「ファインスケール」…?このところ、私が語っている「ファインスピリッツ」を覚えているかたならピンときたのではないだろうか。
私は、独自に構想した15年周期のニューパラダイムシフトの中で、2020年より先を「ファインスピリッツの時代」と定義している。ニューパラダイムシフト、つまり、今まであった枠組みからの転換が起き、これまでのようなモノ・お金などの数値に表せるハード面を重視するのではなく、精神・ココロなどの数値化できないソフト面を重要視することが大事だということ。そして私は、このファインスピリッツの時代には、これまでの価値表現では表すことができなかった「ファインスケール」と呼ばれる新しい“ものさし”が必要になると考えている。
これまで、会社を測るものさしとは、売上、シェア、株価、ネットワーク、ブランドのメジャーさであった。これからのものさしである“ファインスケール”は、「多くの人たちの幸せに貢献しているか」「地球の未来も考えているか」などがポイントとなってくるだろう。また、今まで人を測るものさしであった、地位、財産、モノをたくさん持っているかどうかというのも、「人間性のレベル」「社会への貢献度」というファインスケールにシフトしていくはずである。
これらのファインスケールは、決してハードに落とし込むことができない。数値に表すことが難しいのだ。今後は、評価の基準、そして付き合う基準をソフト面重視のベクトルに向けて少しずつシフトしていかなくてはならない。
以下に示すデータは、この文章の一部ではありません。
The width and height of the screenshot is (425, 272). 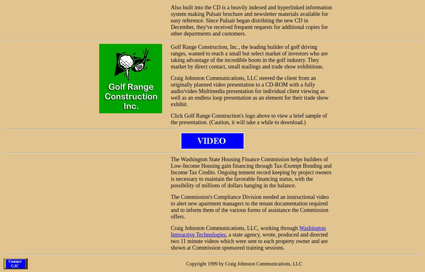 I want to click on 'Copyright 1999 by Craig Johnston Communications, LLC', so click(x=244, y=263).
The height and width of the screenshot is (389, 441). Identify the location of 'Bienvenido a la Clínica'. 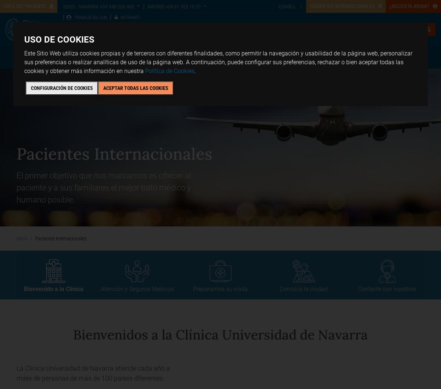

イエローハットの相談役、鍵山氏は今まで様々な大手企業と取引をしてきたそうなのだが、その規模と企業の存在価値とは、ほとんど関係ない。もしかしたら、規模の大きい企業の方が謙虚さに欠け、人々の幸せへの貢献意識はかなり低いのではとも…そして、これからはきっと、違うものさしが必要になってくるだろうということもおっしゃっていた。その「違うものさし」というのがまさに「ファインスケール」なのではないだろうか。
今後、ビジネスパーソンとして自社のベクトルをどちらに向けるのか、どんな取引先の選び方をするのか。これらが、ファインスケールにかなう会社づくりには欠かせない。
さて、あなたは果たして、邪念や打算、俗っぽさを捨ててビジネスを展開することができるだろうか?